Малой горестно вздохнул, но ничего не сказал. Спорить с комбатом было бессмысленно, да и себе дороже. Осмотрев Малого и еще раз подтвердив свое решение, майор Черемыхов удалился в свой кабинет пропустить утреннюю чекушку спирта.
– Вот, – подытожил Малой, – дали ему год…
– Да не грусти, сержант, – сказал Антон, – Все там будем. Скоро и меня вслед за тобой отошлют стеречь небесные просторы. Немного покантуемся, а там, глядишь, и дембель долгожданный нагрянет.
Антон повернулся на подушке и посмотрел в окно. Бабье Лето неожиданно рано входило в силу. На дворе стояла середина сентября. Щебетали птицы. Светило еще теплое солнце, посылая на стены палаты игривых солнечных зайчиков. Где-то в глубине души неудержимо хотелось домой.

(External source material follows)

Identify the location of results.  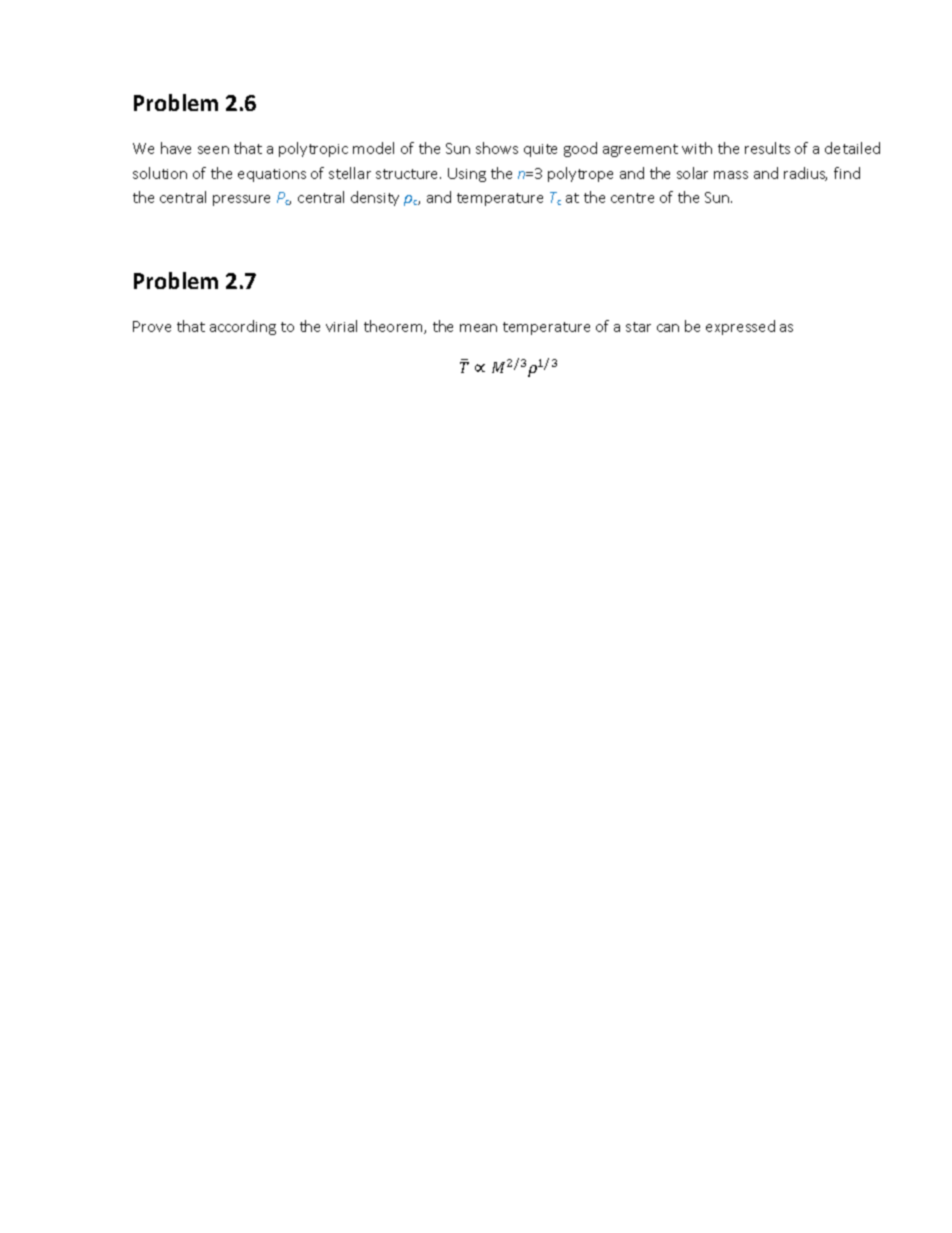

В ту далекую жизнь, где нет офицеров, отбоев и подъемов, а есть мама и друзья. Но была ли та жизнь, или она только привиделась в очередном сне? Антон поспешил отогнать бередящие душу теплые образы и вернуться в неприглядную реальность. Армия, пока только армия. Лямка. «Смена».
Через несколько дней Малого, как и обещал комбат, отослали обратно в часть и на какое-то время Антон остался один. Однако, его здоровье скоро пошло на поправку, поэтому скучать в одиночестве и выть на луну долго не пришлось. Не успел Антон Гризов оглянуться, как уже снова ходил в погонах с двумя золотистыми лычками, а не в синей больничной пижаме. И ноги его украшали не войлочные тапочки, а гроза всех американских солдат – черные кирзовые сапоги.